Hydrocephalus is a neurological condition caused by the abnormal accumulation of cerebrospinal fluid (CSF) within the ventricles, or cavities, of the brain. Hydrocephalus, which can affect infants, children and adults, arises when the normal drainage of CSF in the brain is blocked in some way. Such blockage can be caused by a number of factors, including, for example, genetic predisposition, intraventricular or intracranial hemorrhage, infections such as meningitis, or head trauma. Blockage of the flow of CSF consequently creates an imbalance between the rate at which CSF is produced by the ventricular system and the rate at which CSF is absorbed into the bloodstream. This imbalance increases pressure on the brain and causes the ventricles to enlarge. Left untreated, hydrocephalus can result in serious medical conditions, including subdural hematoma, compression of the brain tissue, and impaired blood flow.
Hydrocephalus is most often treated by surgically inserting a shunt system to divert the flow of CSF from the ventricle to another area of the body, such as the right atrium, the peritoneum, or other locations in the body where CSF can be absorbed as part of the circulatory system. Various shunt systems have been developed for the treatment of hydrocephalus. Typically, shunt systems include a ventricular catheter that extends into the ventricle of a patient, a shunt valve for controlling the flow rate of fluid draining from the ventricle, and a drainage catheter extending from the shunt valve into another area of the body. Typically, the shunt valve is palpatable by the physician through the patient's skin after implantation.

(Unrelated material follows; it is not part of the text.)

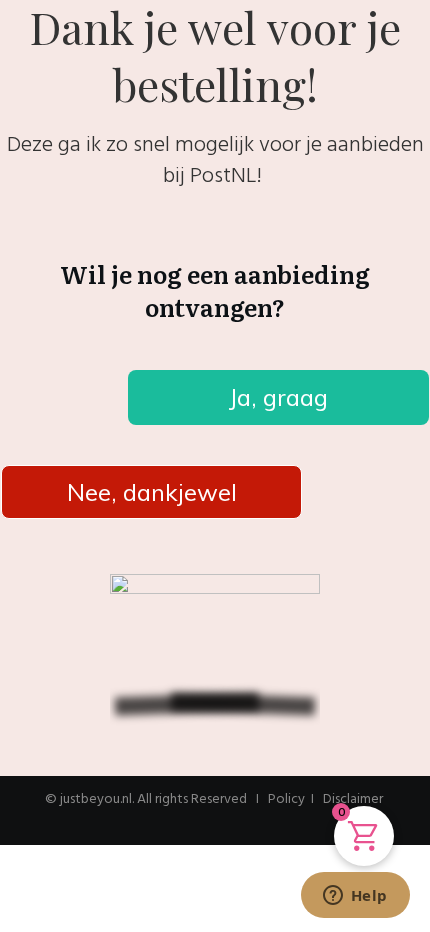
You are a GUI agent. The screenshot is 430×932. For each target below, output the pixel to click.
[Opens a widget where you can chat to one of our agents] (355, 897)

It is important to be able to externally read or verify the setting of the valve in conjunction with adjusting its characteristics. With some adjustable valves, x-ray images are used to determine the current setting of the valve, before and after adjustment. With other adjustable valves, the orientation of a rotor in the valve can be read magnetically, using a magnetic compass-like device positioned above the valve, outside the skin of the patient. Such a device is known as an indicator tool. Some valve adjustment systems utilize a separate adjuster tool for adjusting the characteristics of the valve. Both the adjuster tool and the indicator tool can be used in conjunction with a locator tool. The locator tool is designed to be placed over the valve site to indicate the location and orientation of the valve under the skin, and subsequently to maintain the locator tool in position relative to the established position and orientation of the valve. When the position has been established, the adjuster and indicator tools can be engaged within the locator tool to perform their respective functions.
Although tools and methods exist for adjusting CSF shunt valve settings, as do other tools and methods for reading a valve setting, some have difficulty performing their function if the underlying valve protrudes too far from the skull into the locator tool. This may happen due to swelling or in instances where the patient has a thick or thin scalp, or a smaller or larger skull than is typical. In these instances, the valve can interfere with the placement and operation of the adjustor and/or indicator tools. Parallel placement of the locator to the implanted valve whilst in closest proximity to the implanted valve whilst permitting complete engagement between the locator and the indicator and adjustment tools enables successful operation of these tools.
Accordingly, a need exists for tools that enable the locator to be held by the user against the skin in a position generally parallel to the implanted valve, while preventing interference between the skin/valve and the adjustor and indicator tools.